■ Work order 1 ■
In the passage on fitness and cognitive training for people with physical disabilities below, copy out word for word the part that opens with the words containing "The study aims" and closes with "show significant improvements.".
■ Work order 2 ■
Resume the passage on fitness and cognitive training for people with physical disabilities below, starting right after its last sentence.

■ Document extract ■
+++++

The study aims to conduct the people with disabilities as subjects and it could be used as intervention strategies for functional fitness and cognitive training to investigate the improvements that people with physical disabilities work on functional fitness and cognitive function including back-and-forth shoulder rotator flexible degree, supine passive ankle dorsiflexion, supine passive knee straight position, hip muscles test angle, grip strength, functional leg strength and posture functional balance test and to develop the flexibility, grip strength, functional leg strength, balance, visuospatial, naming, attention, language, abstraction, delayed recall, orientation, and Montreal cognitive assessment (MOCA) of people with physical disabilities. In accordance with the conclusion of relevant studies [810, 12], researchers assume that values will show significant improvements.

2.2. Subjects

This study was conducted in a nursing home in Kaohsiung, which hosts 49 people with physical disabilities and was a Grade B nursing home evaluated by Department of Health, Executive Yuan. Those who had diseases of nervous, respiratory, and musculoskeletal disorders that went against exercise intervention were expelled from the study. According to the revision of “the degree of accreditation to people with disabilities” announced by Ministry of the Interior [18], physical disabilities were defined as “any impairment which limits the physical function of limbs due to developmental retardation, pathological changes of central or peripheral nervous system, injuries, or other congenital and acquired damage of skeletal musculature system.” This research was mainly based on the people with Manual of Intellectual and Mental Disorders. Subjects with mean age of years were randomly separated into training group and control group (with 7 males and 10 females in each group). The subjects of training group performed a 12-week and moderate-intensity exercise intervention three times a week. The exercises like warm-ups, main activities, and cool-downs last 35 minutes each time and cognitive training course intervention two times a week. The cognitive training like Cards, paired, and reading last 50 minutes each time. The subjects of control group did not get involved in any activities. Before and after the 12-week physical and cognitive training intervention, all subjects completed a pretest and a posttest, respectively, which included flexibility, grip strength, functional leg strength, balance, visuospatial, naming, attention, language, abstraction, delayed recall, orientation, and MOCA and then differences were evaluated. Data were collected in the 12 weeks from July to September in 2012. All the procedures of the physical and cognitive training intervention were not invasive and were approved by owners of the facilities. Parents of the subjects have signed the consent letters.

+++++

■ Recorded information ■
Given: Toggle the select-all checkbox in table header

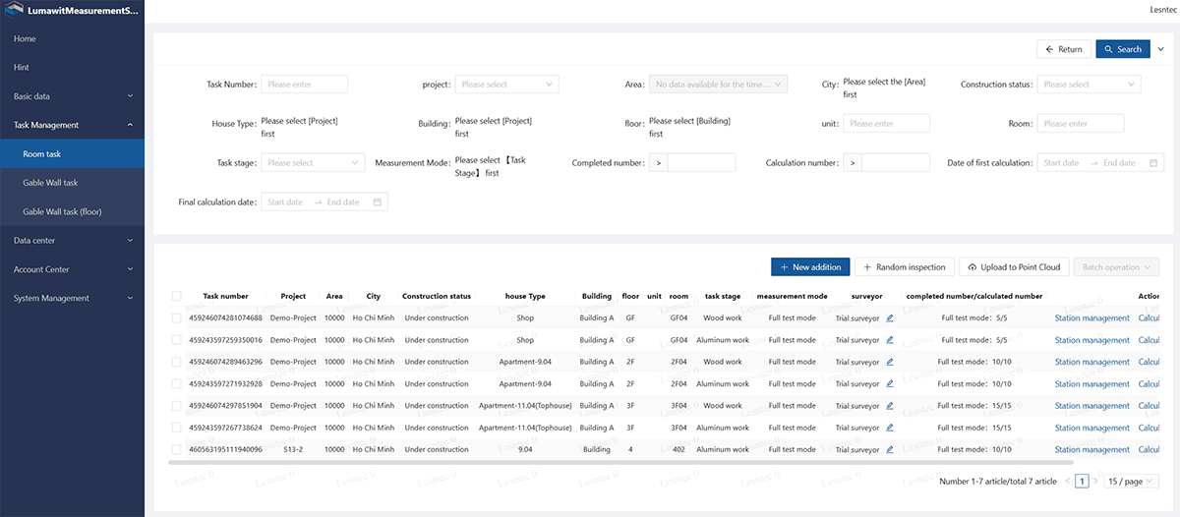Looking at the screenshot, I should 176,296.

+++++

■ Exercise output 1 ■
The study aims to conduct the people with disabilities as subjects and it could be used as intervention strategies for functional fitness and cognitive training to investigate the improvements that people with physical disabilities work on functional fitness and cognitive function including back-and-forth shoulder rotator flexible degree, supine passive ankle dorsiflexion, supine passive knee straight position, hip muscles test angle, grip strength, functional leg strength and posture functional balance test and to develop the flexibility, grip strength, functional leg strength, balance, visuospatial, naming, attention, language, abstraction, delayed recall, orientation, and Montreal cognitive assessment (MOCA) of people with physical disabilities. In accordance with the conclusion of relevant studies [810, 12], researchers assume that values will show significant improvements.

■ Exercise output 2 ■
2.3. Research Projects and Tools

(A) Detection Checklist.(1)Flexibility: includes left and right functional rotator flexible degree, left and right foot supine passive ankle dorsiflexion, left and right foot supine passive knee straight position, and left and right hip muscles test position [19].(2)Hand grip strength test standards: in accordance with the American College of Sports Medicine [20] as the standard.(3)Functional leg strength test [21].(4)Seated functional balance test [22].(5)Montreal Cognitive Assessment (MoCA) assessment by Nasreddine et al. [23] as the standard.

(B) Test Content. The assessment items include (1) flexibility which was measured by rotating action flexibility on left and right shoulder, left and right foot supine passive ankle dorsiflexion position, left hip muscle test angle, and the angle of right hip muscle testing. The protractor was measured by standing participants with shoulders of spin flexibility and supine attitude of passive hip, knee, and ankle position [19]; (2) hand grip strength was measured by sitting with the elbow flexed to 90 degrees, sparing no efforts to grab the hand grippers in both hands; (3) functional leg strength was measured by standing timing meter. Subjects were required to repeatedly sit down and stand up without support in the upper extremities within 30 seconds and counted the number of times they made; (4) functional sitting balance test was measured by stretching arms to 90 degrees under independent balance conditions, and the number of times were recorded; (5) MoCA was measured with a total of 30 points (cognitive assessment scoring less than 26 points on average, the phenomenon of neurocognitive dysfunction).

Subjects in both groups were required to, respectively, complete a pretest before the 12-week physical and cognitive training intervention and a posttest after the physical and cognitive training intervention. The training group was required to carry out training interventions after the pretest.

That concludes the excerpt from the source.